Ans) 1) The significance of each of D.W.'s laboratory findings:

- Positive antinuclear antibody (ANA) titer:

  • Auto-antibodies are in the immune system.

- Positive dsDNA (positive lupus erythematosus):

  • Auto- antibodies that target DNA
  • Highly specific

- Positive anti- SM (smooth muscle antibody):

  • Presence of antibodies against smooth muscle

- Elevated C-reactive protein (CRP) and erythrocyte sedimentation rate (ESR):

  • Measure of inflammation in the body

- Decreased C3 and C4 serum complement:

  • Shows impending or current "flare" of lupus symptoms.

2) Criteria for SLE: Established by the American Rheumatism association- If individual displays 4 or more of this criteria, SLE diagnosis is highly suggested.
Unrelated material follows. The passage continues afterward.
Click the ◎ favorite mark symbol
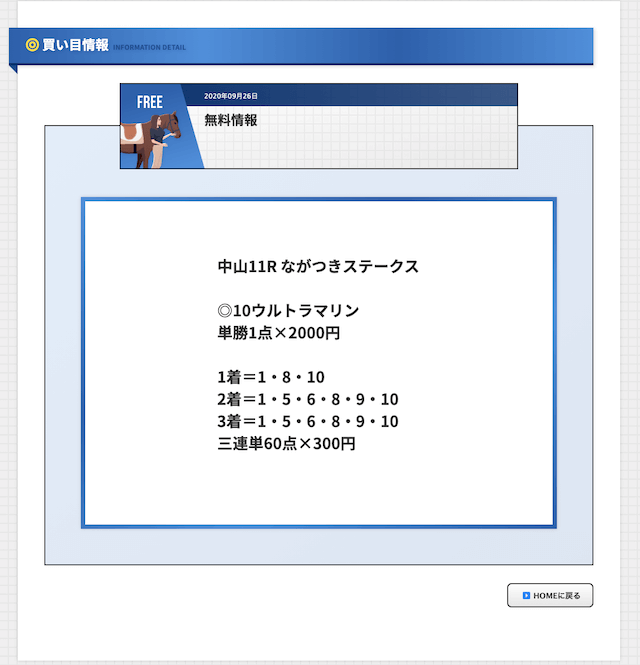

Malar- purplish/ moldy scaly rash over the cheeks and nose:

- Known as butterfly rash

- D.W.displays scaly rash over cheeks, nose, back and chest.

- Discoid skin rash

- Photosensitivity

- Two or more swollen/ tender joints

  • shown both subjectively and objectively

- Brain Irritation

  • Seizure or psychosis

- Mucous membrane ulcers

- Pleuritis or pericarditis

- Low blood counts

- Kidney abnormalities

  • proteinuria

-Test:

  • dsDNA, anti-SM, ANA
  • ESR and CRP

3) Priority problems that are identified in D.W's care plan at the time of Diagnosis:

- Coping and understanding of DX

- Monitor pain and temperature

- Medication administration and understanding

- Ways to live a normal and save life DX w/SLE

4) Concerned laboratory findings are:

- Elevated BUN andbcreatinine

- Proteinuria and hematuria

- Slightly elevated sodium and chloride.